◆ TEXTO PARA ANALIZAR:
§ §
No es necesario ser taxista para caer en esta trampa, argentinos míos. Se puede ser peluquera, churrero o médico. La profesión no importa, porque esta trampita que nos juega la cabeza es seductora y práctica cuando uno es perezoso para pensar. Es que pensar no es sencillo. Y pensar bien, mucho menos. Sacar conclusiones certeras de lo que uno aprendió en la vida, no es para cualquiera. Y creer que lo que uno sufre es el dolor de todos y su remedio el remedio de todos los males, es un atajo muy atractivo.

Siempre, se piense como se piense, se recurre (o se debe recurrir) a lo que se sabe. Es el “marco de referencia”: libros, películas, viajes y experiencias en general (la conocida universidad de la calle). Se abreva ahí y se sacan las conclusiones. Se piensa. De ahí que, para algunos, un embotellamiento puede ser una experiencia como la del taxista, y para otros algo que los haga recordar el cuento “La autopista del sur” de Julio Cortázar, de donde sacará conclusiones sobre modernidad, capitalismo o lo que fuere.
§ §
[Entradas guardadas]
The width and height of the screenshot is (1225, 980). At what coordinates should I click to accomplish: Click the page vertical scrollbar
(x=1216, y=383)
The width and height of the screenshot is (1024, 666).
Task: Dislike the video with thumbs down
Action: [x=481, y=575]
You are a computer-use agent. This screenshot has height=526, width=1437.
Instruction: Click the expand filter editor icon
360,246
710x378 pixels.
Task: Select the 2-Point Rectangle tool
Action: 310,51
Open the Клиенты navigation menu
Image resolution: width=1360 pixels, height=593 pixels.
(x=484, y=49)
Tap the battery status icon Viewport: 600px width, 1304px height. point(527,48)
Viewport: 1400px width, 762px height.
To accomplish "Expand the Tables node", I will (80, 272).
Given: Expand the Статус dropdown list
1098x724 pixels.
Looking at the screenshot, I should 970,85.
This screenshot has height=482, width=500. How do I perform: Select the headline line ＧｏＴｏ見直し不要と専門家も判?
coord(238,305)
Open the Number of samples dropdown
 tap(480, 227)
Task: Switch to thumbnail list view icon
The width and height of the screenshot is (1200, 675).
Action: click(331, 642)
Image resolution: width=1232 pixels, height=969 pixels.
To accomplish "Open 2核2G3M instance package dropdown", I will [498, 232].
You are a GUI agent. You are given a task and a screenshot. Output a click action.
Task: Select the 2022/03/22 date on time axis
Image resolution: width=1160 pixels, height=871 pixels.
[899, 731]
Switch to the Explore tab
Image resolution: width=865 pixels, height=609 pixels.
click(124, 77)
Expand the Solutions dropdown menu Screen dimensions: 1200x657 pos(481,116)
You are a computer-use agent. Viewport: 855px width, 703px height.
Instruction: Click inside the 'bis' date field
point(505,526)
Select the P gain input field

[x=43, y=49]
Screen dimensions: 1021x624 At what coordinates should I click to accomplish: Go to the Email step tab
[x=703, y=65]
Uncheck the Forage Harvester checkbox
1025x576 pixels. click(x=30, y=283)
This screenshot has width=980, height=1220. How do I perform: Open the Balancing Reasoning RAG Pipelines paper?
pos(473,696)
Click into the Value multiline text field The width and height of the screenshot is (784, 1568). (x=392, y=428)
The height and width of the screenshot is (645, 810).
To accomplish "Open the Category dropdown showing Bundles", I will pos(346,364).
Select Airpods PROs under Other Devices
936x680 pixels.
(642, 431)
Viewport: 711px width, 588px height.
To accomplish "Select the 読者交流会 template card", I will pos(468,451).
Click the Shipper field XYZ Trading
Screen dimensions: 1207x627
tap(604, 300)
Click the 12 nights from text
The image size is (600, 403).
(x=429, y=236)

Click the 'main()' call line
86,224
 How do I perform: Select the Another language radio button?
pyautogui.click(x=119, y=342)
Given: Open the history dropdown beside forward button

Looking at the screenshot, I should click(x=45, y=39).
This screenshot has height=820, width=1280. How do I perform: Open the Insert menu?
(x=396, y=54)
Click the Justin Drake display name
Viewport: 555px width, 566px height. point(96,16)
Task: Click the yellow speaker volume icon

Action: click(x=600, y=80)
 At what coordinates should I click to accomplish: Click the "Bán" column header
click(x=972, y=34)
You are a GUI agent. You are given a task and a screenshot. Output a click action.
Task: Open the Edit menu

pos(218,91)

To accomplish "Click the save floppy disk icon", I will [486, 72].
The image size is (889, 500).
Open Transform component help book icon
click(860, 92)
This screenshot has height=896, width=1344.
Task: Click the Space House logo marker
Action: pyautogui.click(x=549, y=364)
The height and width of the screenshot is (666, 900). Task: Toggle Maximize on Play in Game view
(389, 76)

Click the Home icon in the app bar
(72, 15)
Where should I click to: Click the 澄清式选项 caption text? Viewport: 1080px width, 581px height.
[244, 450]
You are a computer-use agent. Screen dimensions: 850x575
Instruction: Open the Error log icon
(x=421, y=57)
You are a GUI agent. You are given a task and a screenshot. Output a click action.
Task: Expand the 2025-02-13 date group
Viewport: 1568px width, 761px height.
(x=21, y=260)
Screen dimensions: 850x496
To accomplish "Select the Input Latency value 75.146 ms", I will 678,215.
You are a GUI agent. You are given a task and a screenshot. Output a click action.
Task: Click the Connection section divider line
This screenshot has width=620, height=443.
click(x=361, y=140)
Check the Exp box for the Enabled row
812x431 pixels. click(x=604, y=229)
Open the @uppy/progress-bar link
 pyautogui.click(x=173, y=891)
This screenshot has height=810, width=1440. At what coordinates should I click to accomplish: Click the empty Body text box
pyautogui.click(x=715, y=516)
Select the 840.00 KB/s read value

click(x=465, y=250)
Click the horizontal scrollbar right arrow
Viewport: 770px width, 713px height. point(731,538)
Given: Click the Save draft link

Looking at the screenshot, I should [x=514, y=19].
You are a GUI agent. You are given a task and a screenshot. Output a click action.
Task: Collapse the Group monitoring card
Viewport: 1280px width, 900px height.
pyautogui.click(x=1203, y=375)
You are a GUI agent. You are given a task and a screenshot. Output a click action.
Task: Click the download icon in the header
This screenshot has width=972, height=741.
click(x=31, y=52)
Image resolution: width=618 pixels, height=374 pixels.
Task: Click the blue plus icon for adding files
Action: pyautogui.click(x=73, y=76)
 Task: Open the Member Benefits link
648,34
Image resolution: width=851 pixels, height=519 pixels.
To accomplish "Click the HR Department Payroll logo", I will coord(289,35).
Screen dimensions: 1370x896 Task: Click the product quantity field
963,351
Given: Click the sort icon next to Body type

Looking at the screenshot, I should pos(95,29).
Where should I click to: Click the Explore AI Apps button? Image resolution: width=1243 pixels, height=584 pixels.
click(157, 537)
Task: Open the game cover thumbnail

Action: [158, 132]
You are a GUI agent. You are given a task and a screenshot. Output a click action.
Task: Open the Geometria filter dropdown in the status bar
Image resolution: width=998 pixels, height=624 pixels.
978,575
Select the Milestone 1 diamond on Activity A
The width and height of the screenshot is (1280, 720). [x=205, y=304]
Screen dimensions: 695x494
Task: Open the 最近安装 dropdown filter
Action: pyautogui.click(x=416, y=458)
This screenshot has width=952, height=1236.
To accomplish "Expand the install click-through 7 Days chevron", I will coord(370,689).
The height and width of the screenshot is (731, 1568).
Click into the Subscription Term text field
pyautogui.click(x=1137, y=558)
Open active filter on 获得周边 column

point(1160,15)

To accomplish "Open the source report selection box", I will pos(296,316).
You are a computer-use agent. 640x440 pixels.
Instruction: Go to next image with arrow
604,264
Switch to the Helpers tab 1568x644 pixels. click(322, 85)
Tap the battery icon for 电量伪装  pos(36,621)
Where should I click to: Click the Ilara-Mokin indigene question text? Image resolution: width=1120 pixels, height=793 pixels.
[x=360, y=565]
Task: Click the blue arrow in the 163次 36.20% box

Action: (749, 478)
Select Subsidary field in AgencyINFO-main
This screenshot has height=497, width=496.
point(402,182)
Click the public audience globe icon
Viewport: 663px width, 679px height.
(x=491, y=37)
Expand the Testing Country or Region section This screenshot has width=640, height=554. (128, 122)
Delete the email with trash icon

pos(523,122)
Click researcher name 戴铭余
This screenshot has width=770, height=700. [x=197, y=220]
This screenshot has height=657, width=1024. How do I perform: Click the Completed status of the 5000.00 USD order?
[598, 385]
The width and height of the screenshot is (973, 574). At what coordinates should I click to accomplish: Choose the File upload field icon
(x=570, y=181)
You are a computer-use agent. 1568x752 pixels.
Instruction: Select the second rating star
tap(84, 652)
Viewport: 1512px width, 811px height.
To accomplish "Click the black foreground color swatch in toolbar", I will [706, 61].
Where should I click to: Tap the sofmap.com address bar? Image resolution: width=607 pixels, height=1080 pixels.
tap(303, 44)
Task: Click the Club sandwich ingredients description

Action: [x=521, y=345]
§ §
◆ INSTRUCCIONES:
**1)** Explica por qué, según el texto, la profesión no importa para caer en la trampa de la que habla.
**2)** Reproduce sin cambios el tramo del texto que va desde "No es necesario" hasta "atajo muy atractivo.".

◆ RESPUESTAS EN ORDEN:
**1)** La profesión no importa porque esa trampa que nos juega la cabeza es seductora y práctica cuando uno es perezoso para pensar. Por eso puede caer en ella cualquiera, sea peluquera, churrero o médico.

**2)**
No es necesario ser taxista para caer en esta trampa, argentinos míos. Se puede ser peluquera, churrero o médico. La profesión no importa, porque esta trampita que nos juega la cabeza es seductora y práctica cuando uno es perezoso para pensar. Es que pensar no es sencillo. Y pensar bien, mucho menos. Sacar conclusiones certeras de lo que uno aprendió en la vida, no es para cualquiera. Y creer que lo que uno sufre es el dolor de todos y su remedio el remedio de todos los males, es un atajo muy atractivo.